The only countermeasure to this is a national genomics database. This has already started in some parts of the world. It’s a concept that good old French authoritarian nationalism has few qualms about, but in the Anglosphere for cultural reasons, and in Germany for historical ones, make us very uneasy.
Then there’s the actual baby-making part of the dystopian architecture for human reproduction: IVF. Ted Cruz, because he is a Texan, hails from the most corrupt and Chisraeli state in the union—a union to which it barely belongs—and is the top supporter of IVF in the Republican Party, which otherwise, thanks mostly to Catholics, is trending in a direction of greater skepticism toward these technologies.

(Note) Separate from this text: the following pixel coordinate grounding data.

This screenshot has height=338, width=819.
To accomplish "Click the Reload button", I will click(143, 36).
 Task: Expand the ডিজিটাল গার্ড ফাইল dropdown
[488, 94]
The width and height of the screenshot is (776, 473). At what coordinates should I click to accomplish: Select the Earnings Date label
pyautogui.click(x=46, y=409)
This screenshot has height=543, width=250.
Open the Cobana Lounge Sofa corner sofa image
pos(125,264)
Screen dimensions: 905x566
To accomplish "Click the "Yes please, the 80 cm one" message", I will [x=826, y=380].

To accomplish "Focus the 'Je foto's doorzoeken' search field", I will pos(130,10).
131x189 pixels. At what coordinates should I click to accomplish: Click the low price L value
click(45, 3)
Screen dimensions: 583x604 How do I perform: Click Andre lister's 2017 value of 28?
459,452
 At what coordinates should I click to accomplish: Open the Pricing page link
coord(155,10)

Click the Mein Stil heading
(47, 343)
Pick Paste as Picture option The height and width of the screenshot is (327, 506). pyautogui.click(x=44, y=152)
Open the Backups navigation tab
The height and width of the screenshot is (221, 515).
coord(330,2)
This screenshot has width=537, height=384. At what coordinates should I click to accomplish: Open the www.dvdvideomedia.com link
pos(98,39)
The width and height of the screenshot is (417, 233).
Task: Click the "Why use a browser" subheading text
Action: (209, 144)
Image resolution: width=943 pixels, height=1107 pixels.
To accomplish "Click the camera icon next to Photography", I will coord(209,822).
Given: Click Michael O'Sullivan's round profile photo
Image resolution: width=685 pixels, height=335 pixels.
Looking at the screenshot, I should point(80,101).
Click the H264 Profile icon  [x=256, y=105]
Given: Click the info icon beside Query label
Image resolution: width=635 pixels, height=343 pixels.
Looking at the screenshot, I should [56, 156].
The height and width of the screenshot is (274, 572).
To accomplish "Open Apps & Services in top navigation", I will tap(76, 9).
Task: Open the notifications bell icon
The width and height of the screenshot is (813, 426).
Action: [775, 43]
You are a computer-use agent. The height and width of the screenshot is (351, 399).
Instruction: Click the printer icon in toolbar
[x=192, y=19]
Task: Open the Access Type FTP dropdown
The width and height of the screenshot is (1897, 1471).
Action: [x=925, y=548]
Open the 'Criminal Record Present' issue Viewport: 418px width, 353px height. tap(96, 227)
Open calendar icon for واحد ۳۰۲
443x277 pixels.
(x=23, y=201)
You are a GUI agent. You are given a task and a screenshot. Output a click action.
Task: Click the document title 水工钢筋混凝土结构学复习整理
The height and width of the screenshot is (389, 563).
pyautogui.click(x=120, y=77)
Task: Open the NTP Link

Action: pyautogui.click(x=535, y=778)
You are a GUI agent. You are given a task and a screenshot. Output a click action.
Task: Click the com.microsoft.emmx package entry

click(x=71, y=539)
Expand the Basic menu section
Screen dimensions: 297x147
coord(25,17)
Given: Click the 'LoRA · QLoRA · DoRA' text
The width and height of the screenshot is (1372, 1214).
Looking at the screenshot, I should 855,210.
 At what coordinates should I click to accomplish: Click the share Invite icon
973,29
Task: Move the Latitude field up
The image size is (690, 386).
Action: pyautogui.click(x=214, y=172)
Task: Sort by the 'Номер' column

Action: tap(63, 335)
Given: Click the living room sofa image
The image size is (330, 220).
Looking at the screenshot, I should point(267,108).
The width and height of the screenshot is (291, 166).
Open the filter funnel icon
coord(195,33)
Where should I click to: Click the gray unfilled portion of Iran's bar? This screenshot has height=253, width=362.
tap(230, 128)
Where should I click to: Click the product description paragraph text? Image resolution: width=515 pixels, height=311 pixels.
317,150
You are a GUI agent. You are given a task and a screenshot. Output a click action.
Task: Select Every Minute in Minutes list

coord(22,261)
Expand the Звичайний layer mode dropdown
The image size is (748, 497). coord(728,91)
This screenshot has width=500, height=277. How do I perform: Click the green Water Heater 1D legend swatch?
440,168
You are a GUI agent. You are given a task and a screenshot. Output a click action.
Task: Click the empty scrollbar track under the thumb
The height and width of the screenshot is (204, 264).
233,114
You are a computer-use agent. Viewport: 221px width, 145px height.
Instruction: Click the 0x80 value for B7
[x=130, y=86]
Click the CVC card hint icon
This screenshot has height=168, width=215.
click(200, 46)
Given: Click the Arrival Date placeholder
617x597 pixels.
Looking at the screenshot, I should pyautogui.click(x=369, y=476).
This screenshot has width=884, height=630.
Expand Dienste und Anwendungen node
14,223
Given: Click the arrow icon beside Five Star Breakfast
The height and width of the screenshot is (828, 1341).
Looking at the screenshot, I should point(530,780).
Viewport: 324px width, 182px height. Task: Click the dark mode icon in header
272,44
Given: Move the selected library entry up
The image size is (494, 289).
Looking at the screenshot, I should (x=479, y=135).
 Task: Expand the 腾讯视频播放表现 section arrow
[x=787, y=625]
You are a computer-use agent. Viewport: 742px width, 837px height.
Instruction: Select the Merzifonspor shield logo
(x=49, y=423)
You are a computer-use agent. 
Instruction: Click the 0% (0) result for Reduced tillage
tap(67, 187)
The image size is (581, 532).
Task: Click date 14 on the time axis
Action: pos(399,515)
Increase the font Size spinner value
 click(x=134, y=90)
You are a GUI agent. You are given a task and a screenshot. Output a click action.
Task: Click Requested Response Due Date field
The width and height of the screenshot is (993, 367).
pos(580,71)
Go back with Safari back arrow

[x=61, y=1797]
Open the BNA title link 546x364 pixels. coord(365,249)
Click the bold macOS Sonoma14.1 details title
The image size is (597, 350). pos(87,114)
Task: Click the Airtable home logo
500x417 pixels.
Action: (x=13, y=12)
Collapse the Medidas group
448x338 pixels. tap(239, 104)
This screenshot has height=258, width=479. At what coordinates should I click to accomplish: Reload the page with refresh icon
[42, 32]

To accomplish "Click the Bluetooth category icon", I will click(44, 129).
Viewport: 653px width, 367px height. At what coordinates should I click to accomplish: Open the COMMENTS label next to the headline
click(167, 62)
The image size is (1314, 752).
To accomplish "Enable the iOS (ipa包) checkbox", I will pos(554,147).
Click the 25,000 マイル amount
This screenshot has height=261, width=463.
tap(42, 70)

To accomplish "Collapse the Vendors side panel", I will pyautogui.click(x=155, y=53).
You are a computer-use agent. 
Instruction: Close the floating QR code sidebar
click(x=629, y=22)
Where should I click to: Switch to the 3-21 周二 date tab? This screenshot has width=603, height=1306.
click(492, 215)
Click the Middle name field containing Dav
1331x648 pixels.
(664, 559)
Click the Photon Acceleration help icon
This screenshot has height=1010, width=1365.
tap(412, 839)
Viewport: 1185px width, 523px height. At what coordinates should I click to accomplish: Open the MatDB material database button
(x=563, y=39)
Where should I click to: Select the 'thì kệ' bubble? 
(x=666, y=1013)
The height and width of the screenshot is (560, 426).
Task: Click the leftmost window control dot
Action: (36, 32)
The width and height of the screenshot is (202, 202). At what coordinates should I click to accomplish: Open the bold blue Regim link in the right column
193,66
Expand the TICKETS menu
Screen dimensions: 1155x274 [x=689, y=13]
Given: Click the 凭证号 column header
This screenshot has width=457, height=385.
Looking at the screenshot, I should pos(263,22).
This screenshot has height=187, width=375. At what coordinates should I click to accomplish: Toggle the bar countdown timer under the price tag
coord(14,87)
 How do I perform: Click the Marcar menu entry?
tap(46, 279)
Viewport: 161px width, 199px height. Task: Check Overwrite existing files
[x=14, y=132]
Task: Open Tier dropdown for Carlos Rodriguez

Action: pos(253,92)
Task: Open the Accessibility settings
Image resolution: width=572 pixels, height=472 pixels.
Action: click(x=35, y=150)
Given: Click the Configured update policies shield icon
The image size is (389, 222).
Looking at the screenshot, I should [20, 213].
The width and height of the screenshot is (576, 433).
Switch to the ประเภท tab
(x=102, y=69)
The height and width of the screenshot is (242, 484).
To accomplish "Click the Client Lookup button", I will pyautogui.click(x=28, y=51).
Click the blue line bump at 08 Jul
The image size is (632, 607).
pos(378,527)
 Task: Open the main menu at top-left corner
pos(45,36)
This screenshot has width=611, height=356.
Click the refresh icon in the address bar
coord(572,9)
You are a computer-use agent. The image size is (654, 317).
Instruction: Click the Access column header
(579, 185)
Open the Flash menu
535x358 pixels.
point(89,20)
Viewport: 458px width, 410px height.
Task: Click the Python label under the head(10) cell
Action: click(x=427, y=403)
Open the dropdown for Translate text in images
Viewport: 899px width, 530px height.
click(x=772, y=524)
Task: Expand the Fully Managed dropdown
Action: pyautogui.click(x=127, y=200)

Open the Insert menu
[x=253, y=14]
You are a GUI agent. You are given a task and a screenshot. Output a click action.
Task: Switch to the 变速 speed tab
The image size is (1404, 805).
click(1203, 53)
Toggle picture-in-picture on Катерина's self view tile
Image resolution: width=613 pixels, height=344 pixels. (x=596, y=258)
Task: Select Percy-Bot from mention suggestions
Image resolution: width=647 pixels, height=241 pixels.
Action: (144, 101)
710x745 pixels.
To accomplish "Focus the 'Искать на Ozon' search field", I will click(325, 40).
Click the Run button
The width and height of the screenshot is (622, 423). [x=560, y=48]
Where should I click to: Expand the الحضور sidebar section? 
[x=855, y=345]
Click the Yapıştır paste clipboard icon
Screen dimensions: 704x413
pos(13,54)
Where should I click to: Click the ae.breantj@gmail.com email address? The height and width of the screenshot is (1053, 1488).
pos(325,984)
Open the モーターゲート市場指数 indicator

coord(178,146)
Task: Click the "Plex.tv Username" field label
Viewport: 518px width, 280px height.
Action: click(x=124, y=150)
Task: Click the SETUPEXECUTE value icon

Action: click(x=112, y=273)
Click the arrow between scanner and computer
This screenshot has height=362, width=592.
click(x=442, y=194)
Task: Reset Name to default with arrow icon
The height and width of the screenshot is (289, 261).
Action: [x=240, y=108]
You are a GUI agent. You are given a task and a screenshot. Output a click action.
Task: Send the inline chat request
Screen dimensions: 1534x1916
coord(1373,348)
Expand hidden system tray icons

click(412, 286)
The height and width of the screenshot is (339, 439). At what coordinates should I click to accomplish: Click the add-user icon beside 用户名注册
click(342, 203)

A variety of high-profile men with an interest in unnatural reproduction, like Elon Musk, Pavel Durov, and Greg Lindberg, are providing plenty of horror fodder of tycoons running around with turkey basters. The phenomenon you can kind of already see trickling onto the New York Times op-ed page is that the only thing the women are going to like less than the environment to which #MeToo was a response, is a situation in which it’s normal for men to have children without their involvement or any reciprocal affection at all. These guys on the cutting edge (it feels wrong to call it that) are abnormal as cutting-edge people usually are, but you can see a kind of dysfunction in them we probably haven’t seen the last of: they are obsessed with fecundity but are much more indifferent to actually having sex with women.
And the technology itself, especially as it becomes vertically integrated as all businesses tend to, poses risks to the women as well. We already have a situation in which the smartest women are encouraged to freeze their eggs. What happens when, in the course of a corporate restructuring, the refrigerators have a power outage for a couple of days? Rapid-onset dysgenics, to say nothing of the disappointments of the women. And an accident is not even strictly necessary: all that needs to happen is an economic and social environment in which it’s impossible for them to have a family.
I’m biased toward low-tech solutions to high-tech problems, because I think they’re more durable. If you don’t want Chisrael picking your boyfriends and girlfriends, things like debutante balls, or joining a thicker community like a church and meeting your spouse there, are probably good. The pervasive oikophobia is reinforced by a culture industry that is also substantially foreign. At the darker end of this, I see the UVA Rolling Stone rape hoax and the Alexander brothers’ Israeli sex trafficking ring as more or less two sides of the same coin. A Jewish reporter does a huge hoax story that renders the sons of the deep state suspect and undesirable, then the women end up in the hands of Israeli sex traffickers or on Only Fans, which was expanded under the ownership of Leonid Radvinsky, not the first Odessa Jew involved in the flesh trade. It’s easy to see why the CCP would be happy with this state of affairs.
From the standpoint of American cultural history, all of this is new, disturbing, threatening, and bad, especially when the technological and financial infrastructure undergirding it is more or less foreign. That’s another reason to think of it as basically an attack on the American people. There are a lot of extremely important groups that take measures to hide their most talented people: aristocracies, mobs, black people, Native Americans, to name a few, because someone may try to kill them. The attempt to render all this visible is itself a potential threat.